By Shih‐Chii Liu, Tobi Delbruck, Giacomo Indiveri, Adrian Whatley, Rodney Douglas October 24, 2020 ⋅ 12 min read ⋅ Textbooks
A scientist builds in order to learn; an engineer learns in order to build.
Fred Brooks
NOTE: This is an incomplete set of notes.
Chapter 1: Introduction
Neuromorphic systems are a bridge between two ambitious enterprises: the reverse engineering of the human brain and the science of understanding brain function.
Neuroscience has made substantial progress toward describing the components, connection architectures, and computational processes of brains.
The brain is characterized by
A vast number of parallel processors
Asynchronous messaging
Local specialization with long range coordination
The main challenge is combining the organizing principles of the nervous system with the superior charge carrier mobility of electronics.
To emulate the brain’s style of computation, you have to emulate the brain’s style of communication.
Address-event representation (AER): a communication protocol that transposes spike events on slow point-to-point axons into digital communication of small data packets on fast buses.
Neuromorphic chips must outperform conventional technology to justify its investment.
Scaling up systems requires not only decreasing in feature size and cost but also increasing system capabilities.
Part I: Understanding Neuromorphic Systems
Chapter 2: Communication
Review of white and gray matter, myelin, and action potentials (APs).
There’s a fundamental physical mismatch between the logic-optimized 2D silicon technology and the interconnectivity requirements for implementing biological networks of neurons.
E.g. Silicon is 2D while brains are 3D, logic gates connect to 3-4 other gates while neurons connect to thousands of other neurons.
This mismatch is overcome using time-multiplexed communication.
Since modern digital gates have switching delays that are orders of magnitude faster than the time constant of neurons, the mismatch can solved using a time-multiplexed fabric similar to a packet-switched communication network such as the Internet.
Communication networks can be sorted into two categories
Circuit switched: two endpoints communicate by setting up a virtual circuit - a path through the network that’s dedicated for the communication between the two end points.
E.g.
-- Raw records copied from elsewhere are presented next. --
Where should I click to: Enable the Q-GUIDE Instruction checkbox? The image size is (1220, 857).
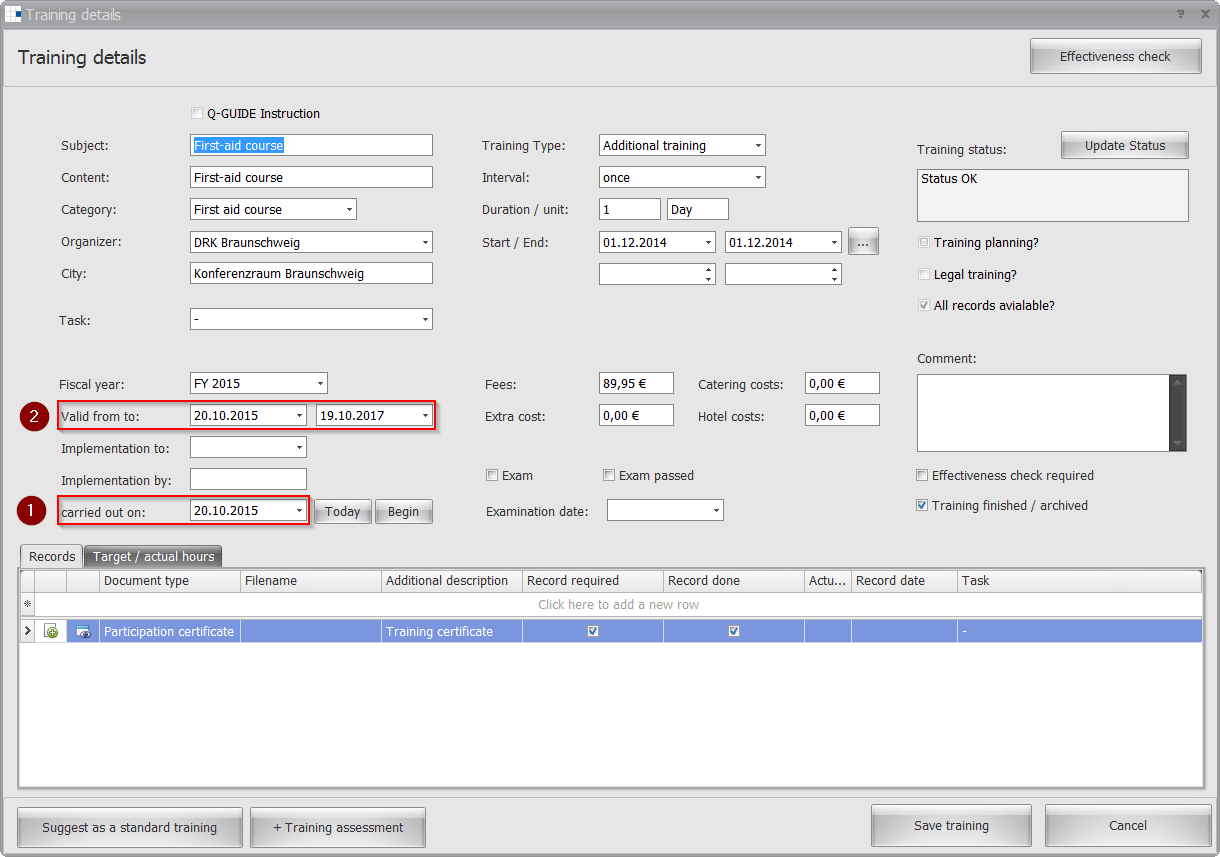click(196, 114)
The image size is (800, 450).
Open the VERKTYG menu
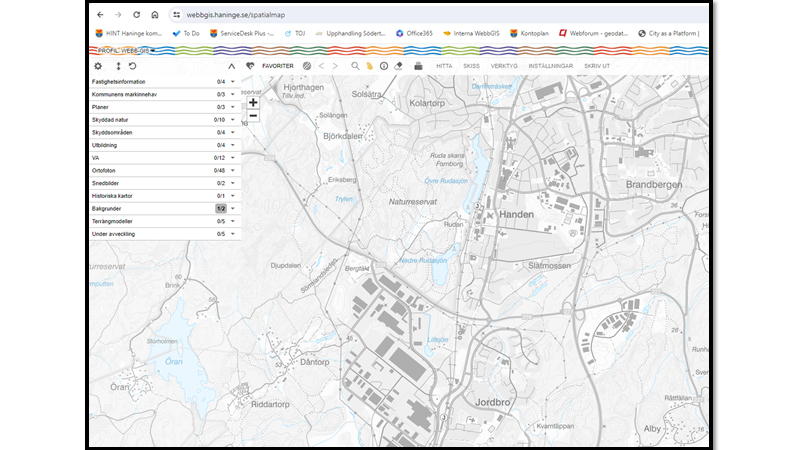click(504, 66)
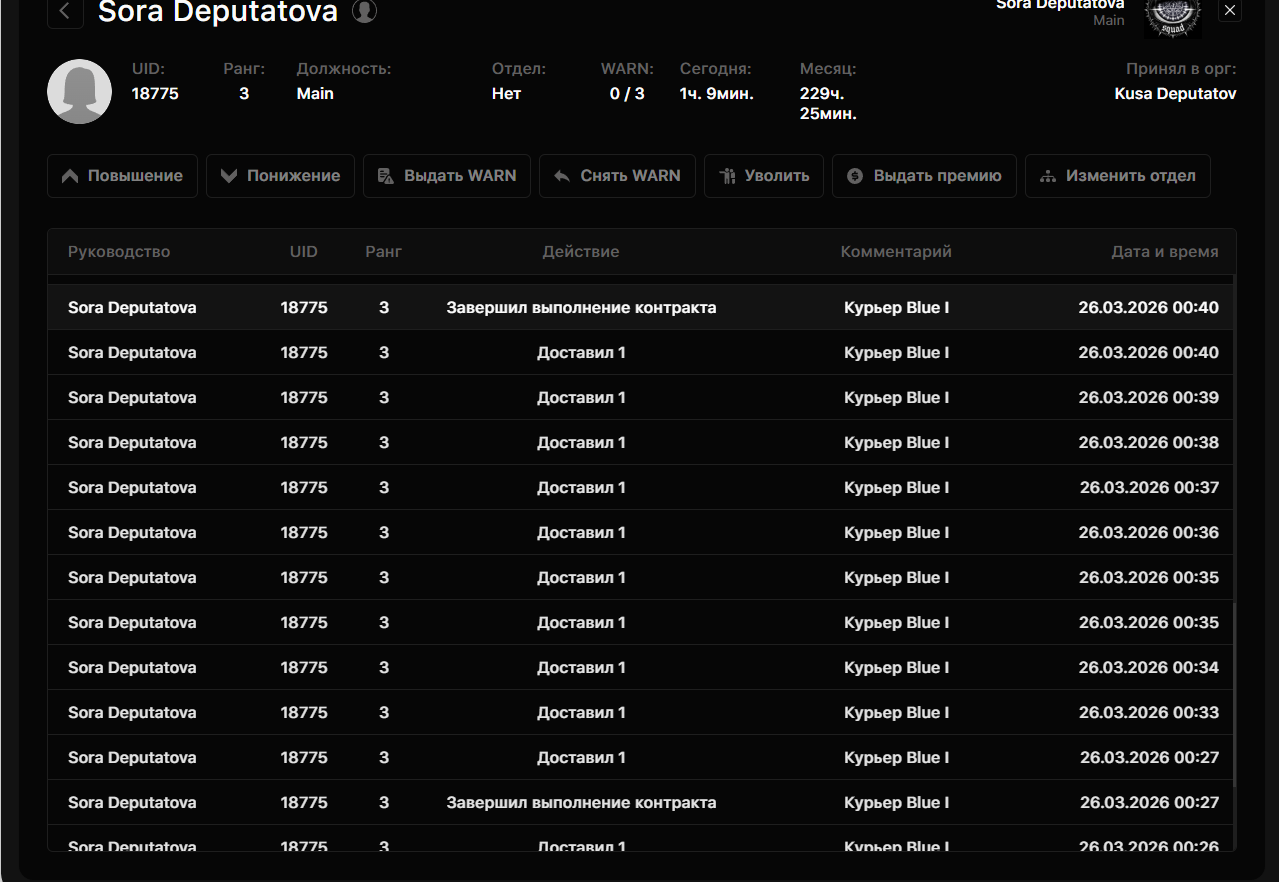Click profile icon next to Sora Deputatova title
Viewport: 1279px width, 882px height.
click(x=364, y=12)
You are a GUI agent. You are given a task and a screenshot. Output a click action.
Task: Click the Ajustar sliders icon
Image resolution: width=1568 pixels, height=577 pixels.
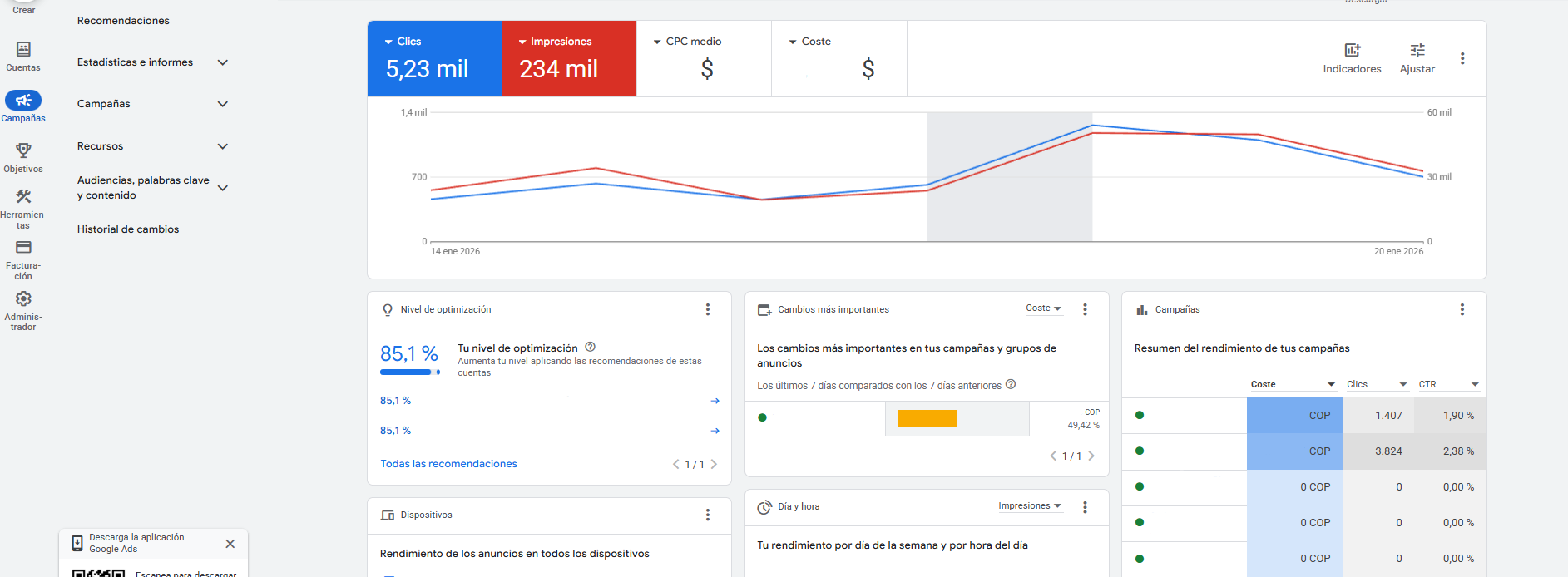click(1417, 51)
The original telephone network that used telephone operators.
Packet switched: two end points communicate by splitting the message into packets and sending the packets over a shared resource.
E.g. The Internet.
In a typical neuromorphic system, an AP is only used to convey a small amount of information.
In the extreme case, the only information conveyed by an AP is the the fact that the spike occurred at all; the time of the spike relative to other spikes.
Most large-scale neuromorphic systems model spikes with a small number of bits of precision.
Representation of time is a nontrivial task, as temporal resolution is an important factor in the design of communication networks for spiking neurons.
Two approaches to representing time
Discrete time: time is split into ticks and a communication network is designed to deliver time-stamped spikes at the appropriate global time step.
Continuous time: the entire system operates in continuous time and spike delays are also modeled.
Dealing with the problem of representing time is made easier with the following observations
Neurons spike at very low rates (tens of Hz) compared to digital electronics (GHz).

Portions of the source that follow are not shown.